Back in New York, Grace decides to move out of Will's apartment. Will convinces her to stay, and they reconcile with the agreement that they will keep politics out of their relationship. Karen admonishes Grace for rejecting the opportunity to decorate the Oval Office, but Grace responds that she made one change: a "Make America Gay Again" hat left on top of the President's chair.

==Ratings and reception==
"11 Years Later" was watched by 10.2 million people during its original broadcast, and gained a 3.0 ratings share among adults aged 18–49.

Kendall Williams of Den of Geek gave the episode a 3 out of 5, saying, "The episode doesn't venture from its usual shenanigans and social commentary about people and causes that matter. It's no mistake that the season premiere refers to the current occupant in The White House, and then temporarily relocates the main characters to D.C. to act out their personal and political prejudices." She also mentioned that "some of the intended jokes and jabs didn't hit their mark with me", despite enjoying the chemistry between the leading actors. However, she still gave some positive thoughts about the episode, saying "Nothing significant has changed on the show, which is a good thing. Viewers would be disoriented if presented with unrealistic scenarios that might come across as forced or angry in order for the writers to prove a point." Justin Kirkland from Entertainment Weekly gave the episode an A−. He particularly praised the political message of the episode, saying, "Will & Grace is the best political vehicle when it's being absolutely ridiculous, which is why it doesn't take long to come back together." He also enjoyed the characters' dynamics and relationships, especially between Will and Grace. He also acknowledged that the episode alone was not capable of solving the "whole last season" and its ending. However, he completed this point by saying, "If Will and Grace proved two things, it's that we have bigger fish to fry, and that sometimes the best way to fight the fight is with something familiar."

Jonathan Bernstein from The Daily Telegraph gave the episode a 2 out of 5, with a mixed to negative review. He said, "If you're an American comedy in 2017 with ambitions to take on the current administration, you're automatically at the tail-end of a very, very long and angry queue.

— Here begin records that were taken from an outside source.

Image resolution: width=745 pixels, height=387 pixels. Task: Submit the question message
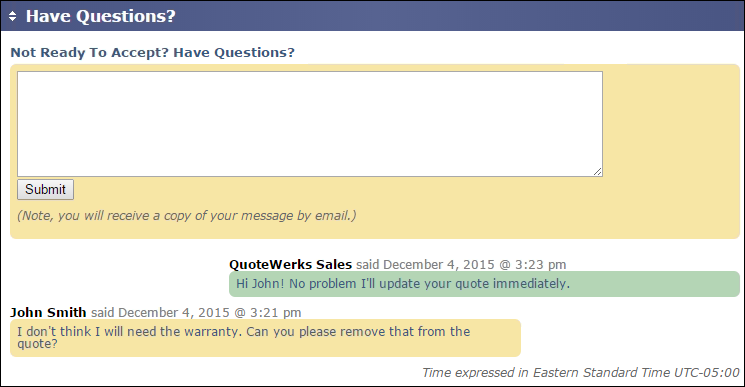(46, 189)
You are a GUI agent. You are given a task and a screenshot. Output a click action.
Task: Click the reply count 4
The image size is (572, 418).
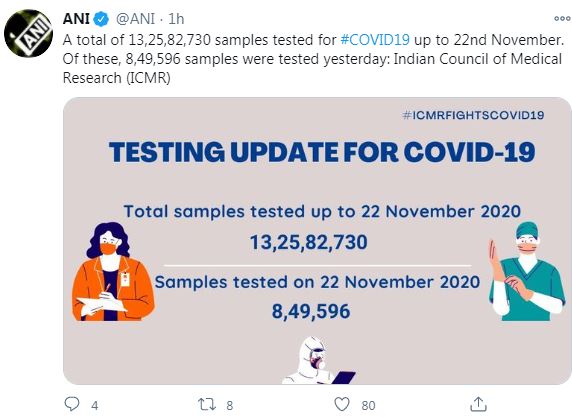pos(95,405)
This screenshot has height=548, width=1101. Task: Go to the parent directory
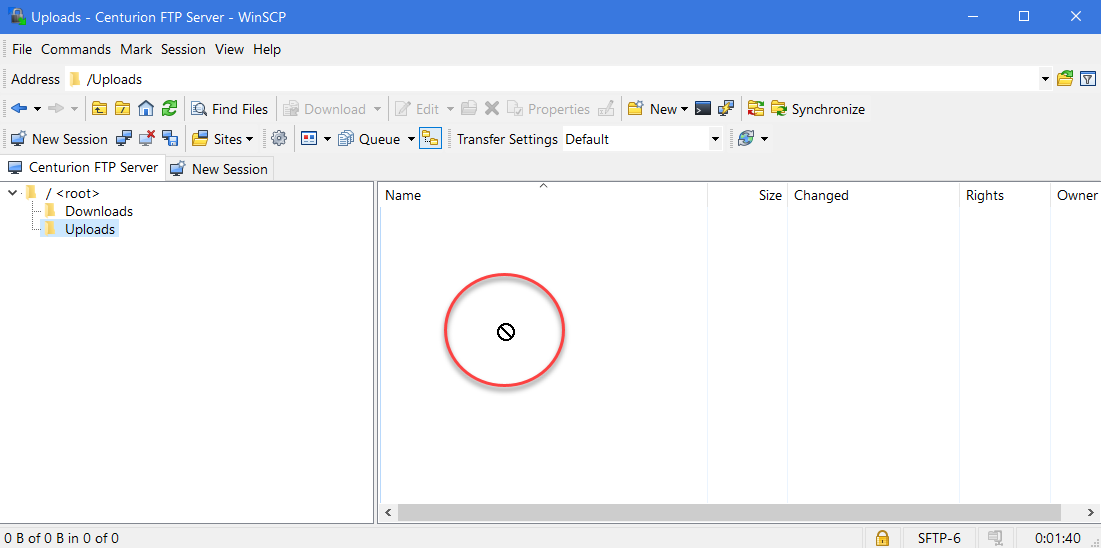point(99,109)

You should spend your time sharpening your claws and your teeth for the kill. In this episode, Will & Grace did the exact opposite." He felt that the main plot of the premiere was contrived, and "entirely bereft of depth or character development." However, he noticed the attempts of the episode to appear relevant, despite being "a broad, blowsy old-fashioned show." Finally, he mentioned that he would give another chance to the season, as the premiere does not "immediately doom the entire comeback." Vultures Brian Moylan gave the episode a 3 out of 5, with a mixed review, saying, "From stem to stern, this episode is like one long exhale for the pent-up liberals who have been glued to outrage Twitter and mainlining Rachel Maddow since the election." He also acknowledged that the episode "isn't long enough to contain everything", especially the introduction of Tony, and was saddened that the political message ended up being personal. He concluded his review by saying, "Although it's like going back in a time machine, it's a past I certainly won't mind visiting for the next few months — or at least until Trump gets impeached."